I'm curious about how that works with the visuals
because I do know there are certain things.
And I'm thinking of David and Sid
with a pillow between them.
That was right there from the beginning
and then there it was on the screen.
The Devil with the Yellow Eyes
was a character was written,
it was up on the board, we talked about it.
But I didn't know what that character looked like
until I think there was some test footage or something.
Well, that character came out of our production designer, Michael Wiley,
who said he was obsessed with the show My 600-pound Life.
Okay.
Which is a reality show for people who don't know it.
And he said it's so like you can't look away and it's so horrifying these people.
And, you know, with the technical term, grossly obese, you know.
And yet there's something like behind their eyes that just feels trapped.
and trapped in their own body.
Yeah, but again, the uncanny, right?
It's like humans weren't designed to be that big.
So part of our reaction to people of that size is it just doesn't seem natural to us
because that's not our experience of how human beings are meant to be designed,
you know what I mean?
So, but, you know, I want to say something about writers' rooms
because on Legion specifically,
it's very difficult show
to try to make in a writer's room
because by definition, in my mind,
a writer's room is an outline generating device.
You get a bunch of people
with their own worldviews in a room
to kind of negotiate, and the common currency is plot, right?
What you end up with is this happens
and then this happens and then this happens.
and then this happens, right?
Which works great for some stories that are plot-driven,
but Legion is not a plot-driven show.
It's sort of an experience and psychology-driven show.
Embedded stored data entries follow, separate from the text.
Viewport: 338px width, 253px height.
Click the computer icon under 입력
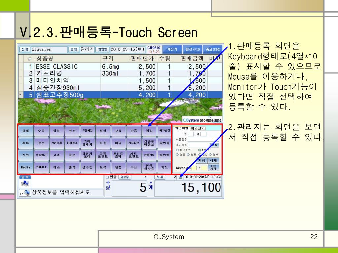25,183
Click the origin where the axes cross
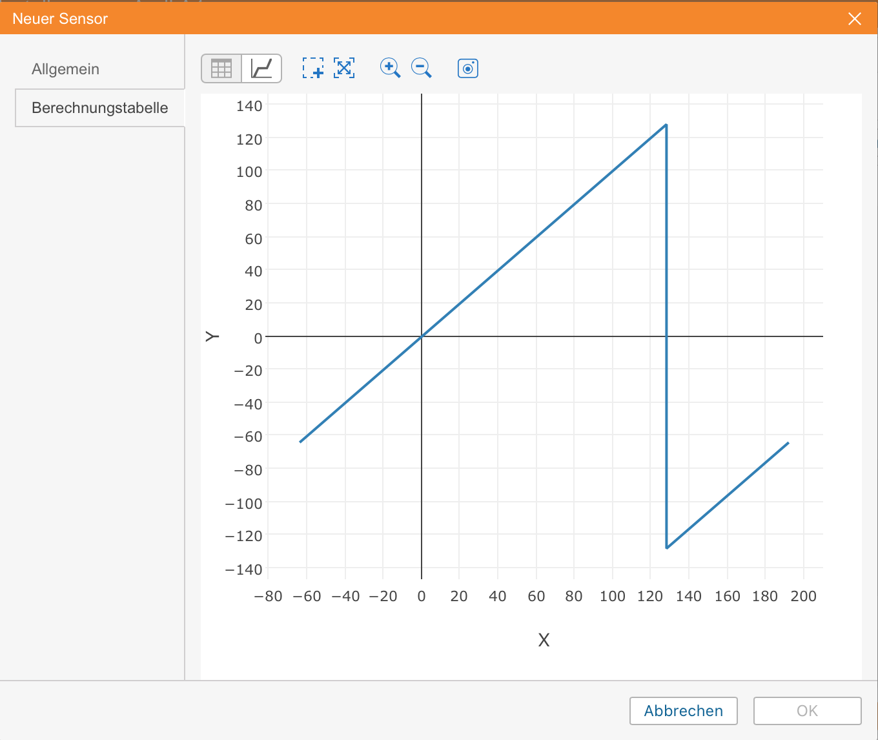Viewport: 878px width, 740px height. point(422,336)
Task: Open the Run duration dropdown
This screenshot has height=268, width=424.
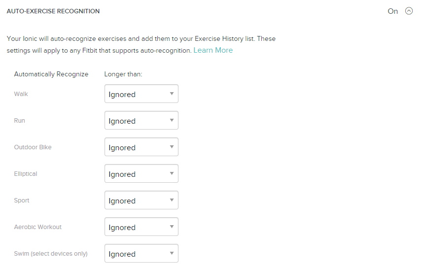Action: [141, 120]
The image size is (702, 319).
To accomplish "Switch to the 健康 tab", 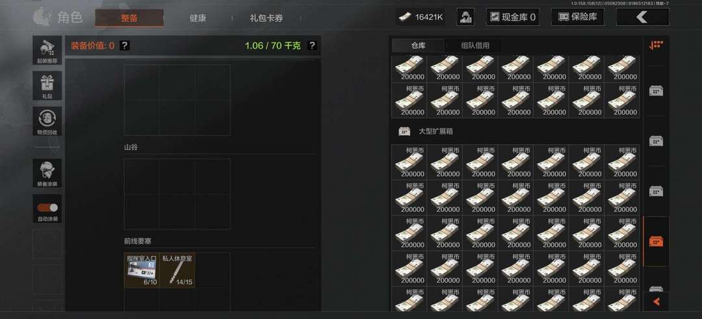I will [x=198, y=18].
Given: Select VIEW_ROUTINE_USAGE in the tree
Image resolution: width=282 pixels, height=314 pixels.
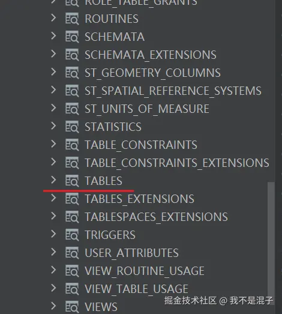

And so the problem when I would come in
and would be pitched a whole story
is that it had been very methodically thought out
and added up and everything sort of was set up
and paid off the way that, you know,
all the stories are sort of meant to be.
but it didn't have that dream logic.
It didn't have that, you know.
And so the room itself became, I won't, it wasn't an obstacle to making the show,
but it was challenging to try to work with the writer's room,
especially because I wasn't there a lot of the time because, you know,
I'm off doing the other things.
And so you guys would be sitting, you know,
a room working very diligently and very hard to create something that I would walk in and go,
oh yeah, that doesn't feel right to me.
Or, you know, it becomes very difficult, especially to the degree that, you know, I'm like
the guy in, in Williamsburg making artisanal beer in my bathtub, right?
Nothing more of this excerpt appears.